-- BEGIN Task material --
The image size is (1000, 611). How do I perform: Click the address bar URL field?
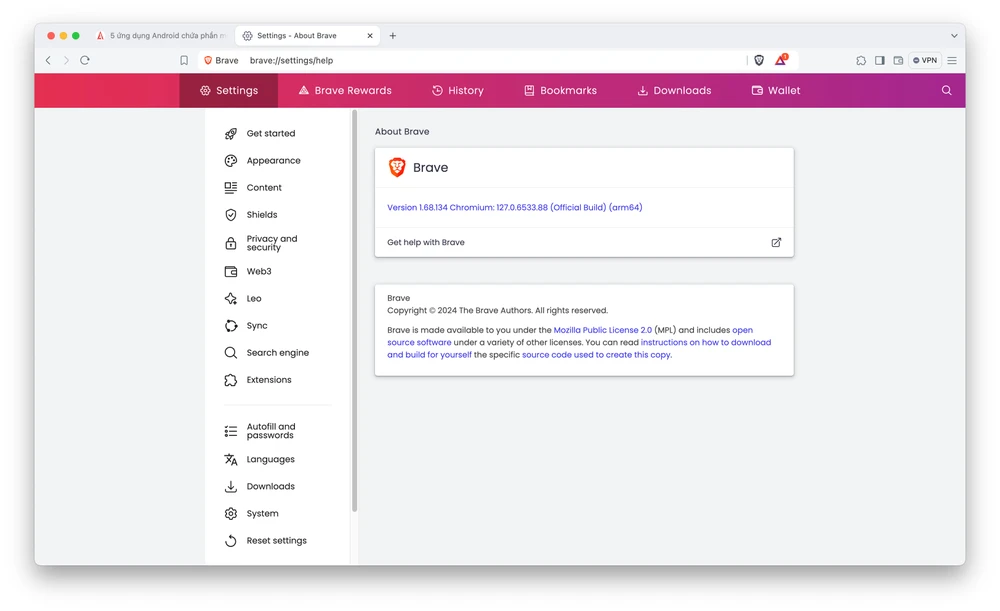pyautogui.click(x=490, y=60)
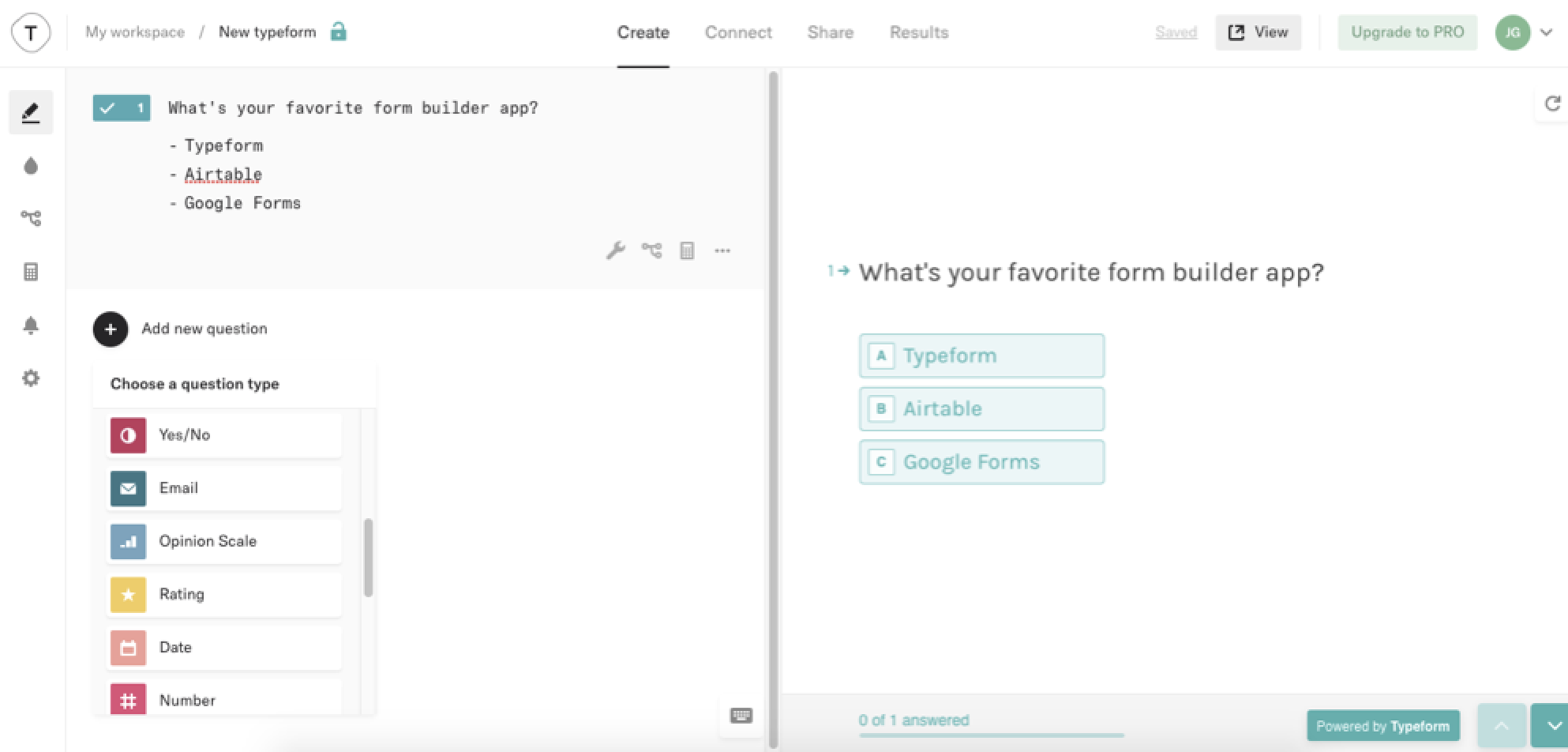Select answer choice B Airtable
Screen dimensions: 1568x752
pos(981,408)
-- END Task material --
-- BEGIN Task material --
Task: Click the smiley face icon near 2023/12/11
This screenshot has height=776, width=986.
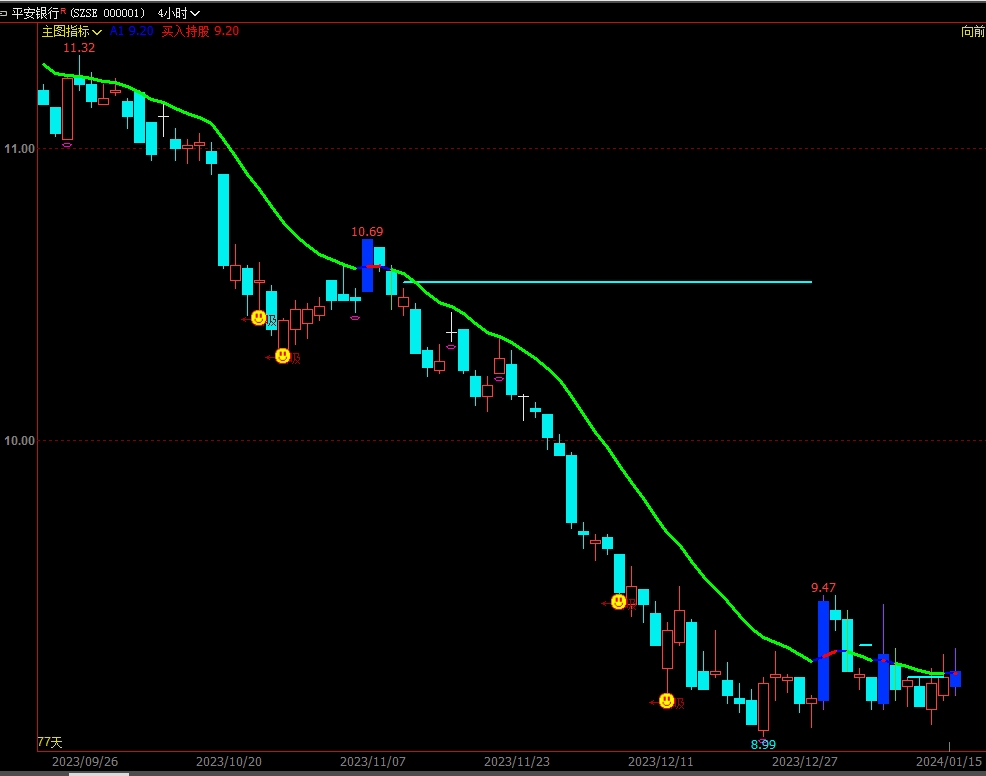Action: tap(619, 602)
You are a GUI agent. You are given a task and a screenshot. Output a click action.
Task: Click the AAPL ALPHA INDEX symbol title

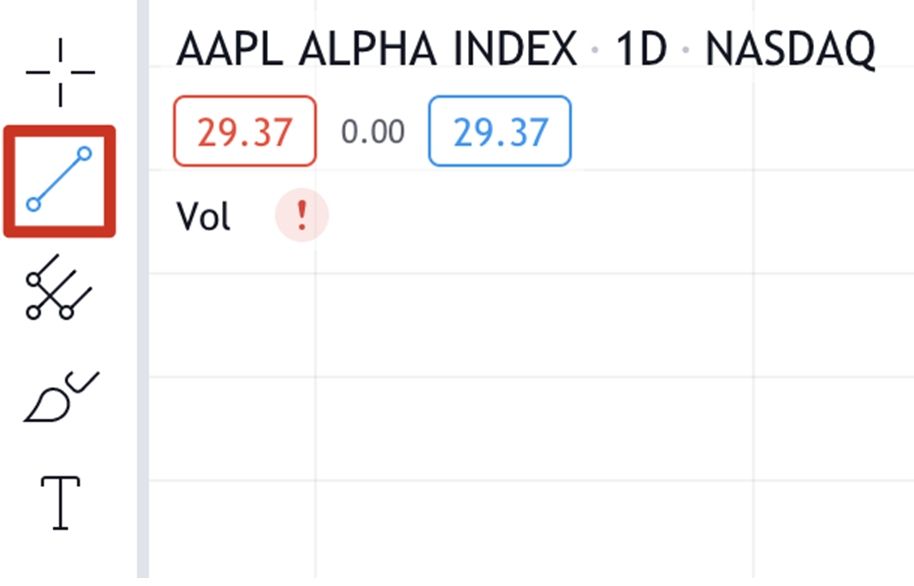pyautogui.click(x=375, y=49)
-- END Task material --
-- BEGIN Task material --
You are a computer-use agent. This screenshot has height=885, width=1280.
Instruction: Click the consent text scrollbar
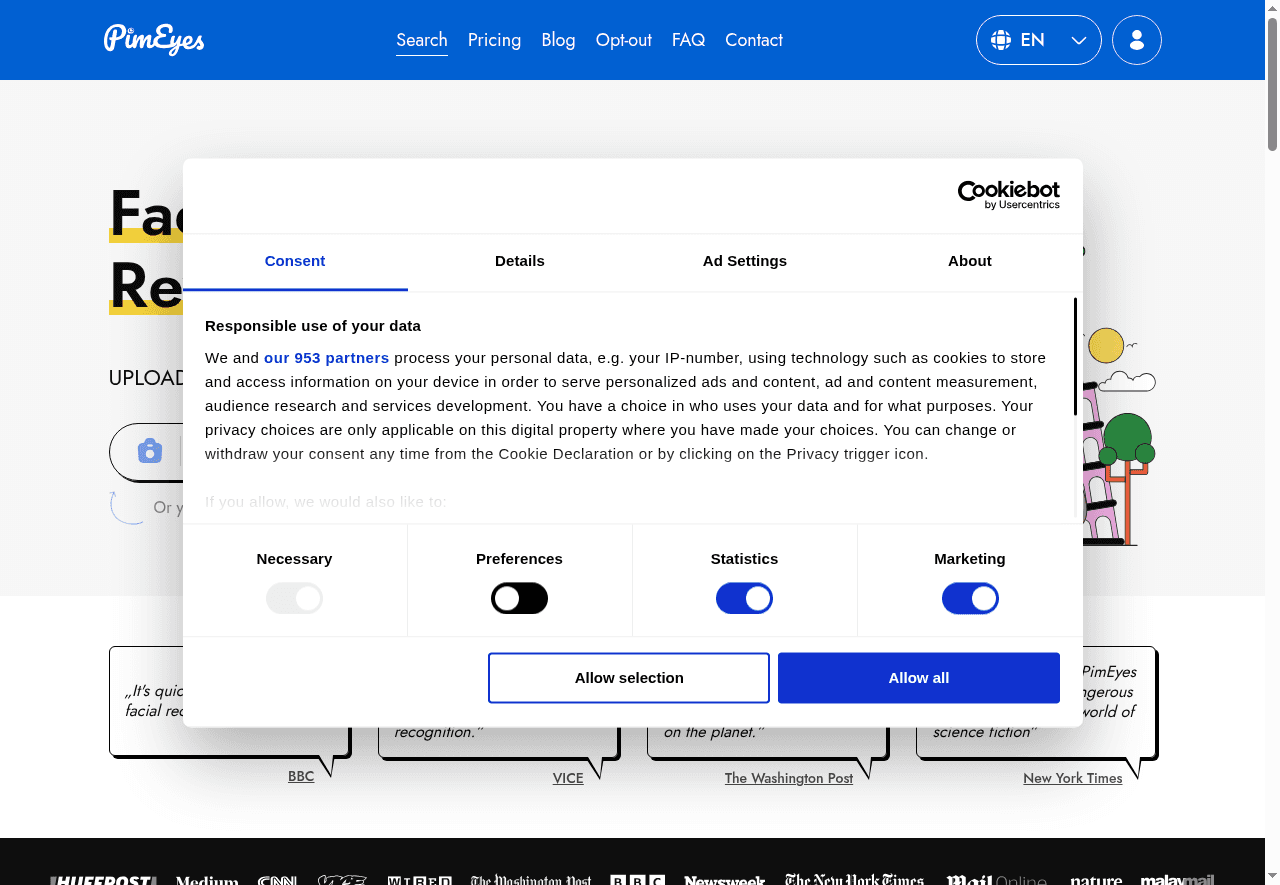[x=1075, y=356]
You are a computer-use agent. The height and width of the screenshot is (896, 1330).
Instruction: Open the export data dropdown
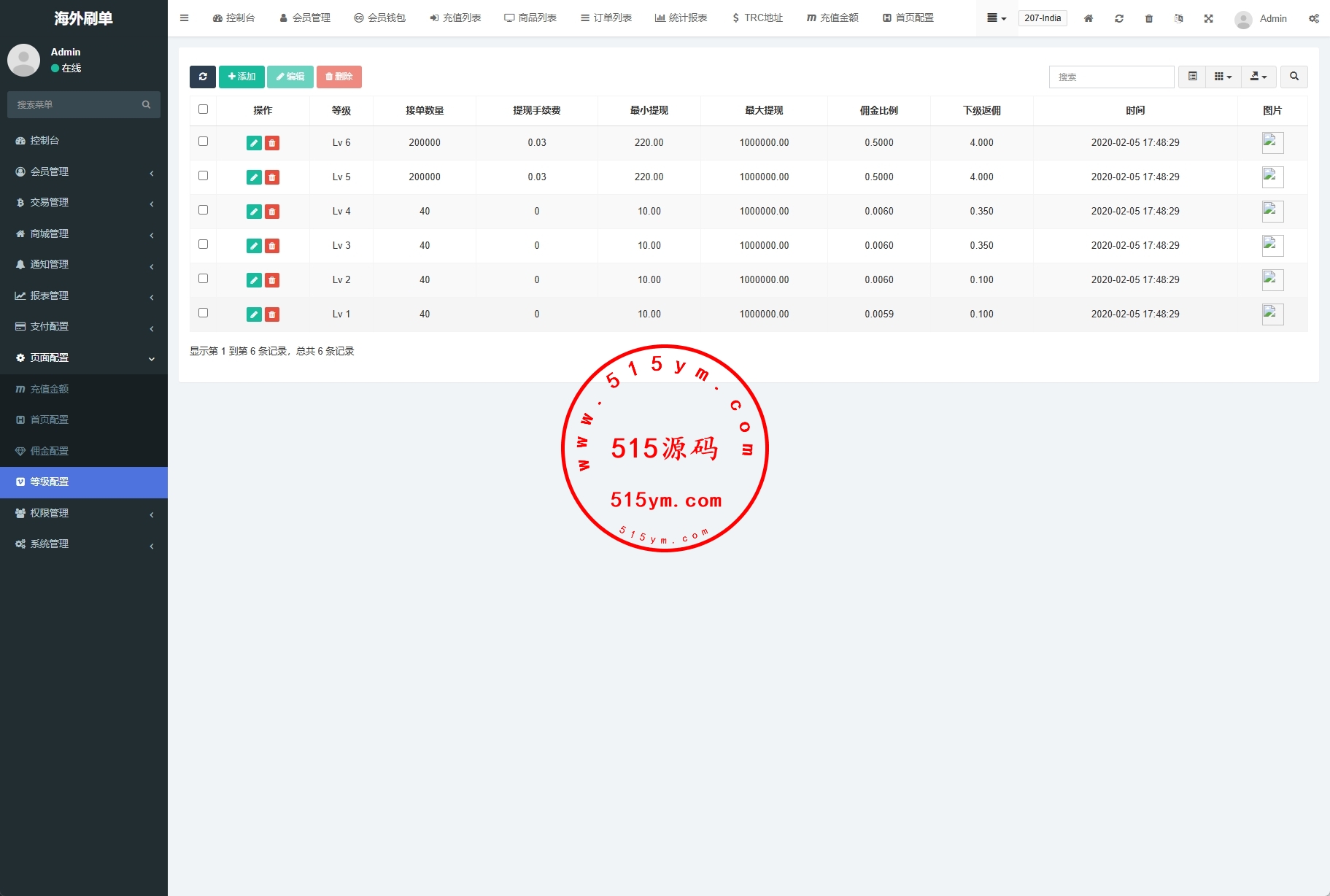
-- END Task material --
What this task involves:
Please copy the records, starting at the line that contains "You are a computer-use agent. The" and ending after the line that contains "Instruction: Open the export data dropdown".

Answer to the exercise:
You are a computer-use agent. The height and width of the screenshot is (896, 1330).
Instruction: Open the export data dropdown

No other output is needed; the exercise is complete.